▶ [Instructions to follow]:
Return all of the material below verbatim, keeping every line unchanged.
• • • •
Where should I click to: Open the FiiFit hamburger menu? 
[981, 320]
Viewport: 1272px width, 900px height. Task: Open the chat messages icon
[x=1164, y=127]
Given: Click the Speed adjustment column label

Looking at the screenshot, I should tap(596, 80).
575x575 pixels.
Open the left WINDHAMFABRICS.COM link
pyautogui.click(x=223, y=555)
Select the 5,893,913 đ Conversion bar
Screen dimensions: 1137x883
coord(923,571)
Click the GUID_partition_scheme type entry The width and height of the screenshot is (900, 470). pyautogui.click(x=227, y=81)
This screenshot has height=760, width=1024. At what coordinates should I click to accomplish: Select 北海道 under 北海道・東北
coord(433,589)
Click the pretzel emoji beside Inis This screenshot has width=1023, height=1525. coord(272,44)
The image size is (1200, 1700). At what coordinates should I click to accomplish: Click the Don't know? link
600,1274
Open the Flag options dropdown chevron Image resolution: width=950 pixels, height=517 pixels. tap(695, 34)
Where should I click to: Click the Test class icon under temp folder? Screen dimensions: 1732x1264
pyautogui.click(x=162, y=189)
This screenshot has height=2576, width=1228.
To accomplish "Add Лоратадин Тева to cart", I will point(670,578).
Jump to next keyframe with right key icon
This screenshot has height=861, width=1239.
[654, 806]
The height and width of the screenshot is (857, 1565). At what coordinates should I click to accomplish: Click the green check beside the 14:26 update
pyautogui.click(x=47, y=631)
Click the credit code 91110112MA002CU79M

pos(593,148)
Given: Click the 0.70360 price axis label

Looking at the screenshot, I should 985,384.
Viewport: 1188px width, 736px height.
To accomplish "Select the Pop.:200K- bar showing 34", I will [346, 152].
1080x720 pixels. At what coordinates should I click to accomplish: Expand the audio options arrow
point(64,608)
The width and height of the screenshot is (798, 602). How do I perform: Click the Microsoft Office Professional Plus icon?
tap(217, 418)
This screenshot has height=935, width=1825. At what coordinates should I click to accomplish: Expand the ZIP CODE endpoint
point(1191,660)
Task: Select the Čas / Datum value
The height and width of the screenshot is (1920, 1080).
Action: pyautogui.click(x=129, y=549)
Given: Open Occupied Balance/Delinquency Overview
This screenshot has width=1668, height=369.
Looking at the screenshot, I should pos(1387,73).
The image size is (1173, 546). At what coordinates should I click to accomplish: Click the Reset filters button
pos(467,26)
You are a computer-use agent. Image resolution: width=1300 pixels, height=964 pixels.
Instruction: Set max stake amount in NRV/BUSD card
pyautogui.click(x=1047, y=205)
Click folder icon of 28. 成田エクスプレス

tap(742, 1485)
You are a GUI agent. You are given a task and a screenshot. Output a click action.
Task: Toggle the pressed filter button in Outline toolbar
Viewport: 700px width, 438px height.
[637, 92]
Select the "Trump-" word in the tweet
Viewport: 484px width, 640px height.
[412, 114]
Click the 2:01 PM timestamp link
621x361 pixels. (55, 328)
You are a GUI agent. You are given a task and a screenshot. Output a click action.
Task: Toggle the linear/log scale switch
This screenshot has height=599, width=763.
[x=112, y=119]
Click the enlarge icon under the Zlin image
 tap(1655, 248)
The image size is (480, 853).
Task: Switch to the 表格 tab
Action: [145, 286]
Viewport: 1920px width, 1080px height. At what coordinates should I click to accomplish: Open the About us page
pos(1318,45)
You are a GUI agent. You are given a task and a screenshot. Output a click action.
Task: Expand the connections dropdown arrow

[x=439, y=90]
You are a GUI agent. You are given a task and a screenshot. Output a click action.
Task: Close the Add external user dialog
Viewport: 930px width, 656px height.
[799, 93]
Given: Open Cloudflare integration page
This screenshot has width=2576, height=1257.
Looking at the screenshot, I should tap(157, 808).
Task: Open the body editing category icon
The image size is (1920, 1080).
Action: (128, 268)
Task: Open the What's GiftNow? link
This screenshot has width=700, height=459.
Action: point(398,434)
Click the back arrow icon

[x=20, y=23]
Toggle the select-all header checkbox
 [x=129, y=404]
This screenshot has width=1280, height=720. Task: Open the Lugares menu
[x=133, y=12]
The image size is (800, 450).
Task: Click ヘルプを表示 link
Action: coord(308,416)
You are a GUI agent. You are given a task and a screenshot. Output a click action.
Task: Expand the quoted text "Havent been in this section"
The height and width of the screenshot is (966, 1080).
• • • •
▶ [Reply]:
Where should I click to: Open the FiiFit hamburger menu? 
[981, 320]
Viewport: 1272px width, 900px height. Task: Open the chat messages icon
[x=1164, y=127]
Given: Click the Speed adjustment column label

Looking at the screenshot, I should tap(596, 80).
575x575 pixels.
Open the left WINDHAMFABRICS.COM link
pyautogui.click(x=223, y=555)
Select the 5,893,913 đ Conversion bar
Screen dimensions: 1137x883
coord(923,571)
Click the GUID_partition_scheme type entry The width and height of the screenshot is (900, 470). pyautogui.click(x=227, y=81)
This screenshot has height=760, width=1024. At what coordinates should I click to accomplish: Select 北海道 under 北海道・東北
coord(433,589)
Click the pretzel emoji beside Inis This screenshot has width=1023, height=1525. coord(272,44)
The image size is (1200, 1700). At what coordinates should I click to accomplish: Click the Don't know? link
600,1274
Open the Flag options dropdown chevron Image resolution: width=950 pixels, height=517 pixels. tap(695, 34)
Where should I click to: Click the Test class icon under temp folder? Screen dimensions: 1732x1264
pyautogui.click(x=162, y=189)
This screenshot has height=2576, width=1228.
To accomplish "Add Лоратадин Тева to cart", I will point(670,578).
Jump to next keyframe with right key icon
This screenshot has height=861, width=1239.
[654, 806]
The height and width of the screenshot is (857, 1565). At what coordinates should I click to accomplish: Click the green check beside the 14:26 update
pyautogui.click(x=47, y=631)
Click the credit code 91110112MA002CU79M

pos(593,148)
Given: Click the 0.70360 price axis label

Looking at the screenshot, I should 985,384.
Viewport: 1188px width, 736px height.
To accomplish "Select the Pop.:200K- bar showing 34", I will [346, 152].
1080x720 pixels. At what coordinates should I click to accomplish: Expand the audio options arrow
point(64,608)
The width and height of the screenshot is (798, 602). How do I perform: Click the Microsoft Office Professional Plus icon?
tap(217, 418)
This screenshot has height=935, width=1825. At what coordinates should I click to accomplish: Expand the ZIP CODE endpoint
point(1191,660)
Task: Select the Čas / Datum value
The height and width of the screenshot is (1920, 1080).
Action: pyautogui.click(x=129, y=549)
Given: Open Occupied Balance/Delinquency Overview
This screenshot has width=1668, height=369.
Looking at the screenshot, I should pos(1387,73).
The image size is (1173, 546). At what coordinates should I click to accomplish: Click the Reset filters button
pos(467,26)
You are a computer-use agent. Image resolution: width=1300 pixels, height=964 pixels.
Instruction: Set max stake amount in NRV/BUSD card
pyautogui.click(x=1047, y=205)
Click folder icon of 28. 成田エクスプレス

tap(742, 1485)
You are a GUI agent. You are given a task and a screenshot. Output a click action.
Task: Toggle the pressed filter button in Outline toolbar
Viewport: 700px width, 438px height.
[637, 92]
Select the "Trump-" word in the tweet
Viewport: 484px width, 640px height.
[412, 114]
Click the 2:01 PM timestamp link
621x361 pixels. (55, 328)
You are a GUI agent. You are given a task and a screenshot. Output a click action.
Task: Toggle the linear/log scale switch
This screenshot has height=599, width=763.
[x=112, y=119]
Click the enlarge icon under the Zlin image
 tap(1655, 248)
The image size is (480, 853).
Task: Switch to the 表格 tab
Action: [145, 286]
Viewport: 1920px width, 1080px height. At what coordinates should I click to accomplish: Open the About us page
pos(1318,45)
You are a GUI agent. You are given a task and a screenshot. Output a click action.
Task: Expand the connections dropdown arrow

[x=439, y=90]
You are a GUI agent. You are given a task and a screenshot. Output a click action.
Task: Close the Add external user dialog
Viewport: 930px width, 656px height.
[799, 93]
Given: Open Cloudflare integration page
This screenshot has width=2576, height=1257.
Looking at the screenshot, I should tap(157, 808).
Task: Open the body editing category icon
The image size is (1920, 1080).
Action: (128, 268)
Task: Open the What's GiftNow? link
This screenshot has width=700, height=459.
Action: point(398,434)
Click the back arrow icon

[x=20, y=23]
Toggle the select-all header checkbox
 [x=129, y=404]
This screenshot has width=1280, height=720. Task: Open the Lugares menu
[x=133, y=12]
The image size is (800, 450).
Task: Click ヘルプを表示 link
Action: coord(308,416)
You are a GUI agent. You are given a task and a screenshot. Output a click action.
Task: Expand the quoted text "Havent been in this section"
The height and width of the screenshot is (966, 1080).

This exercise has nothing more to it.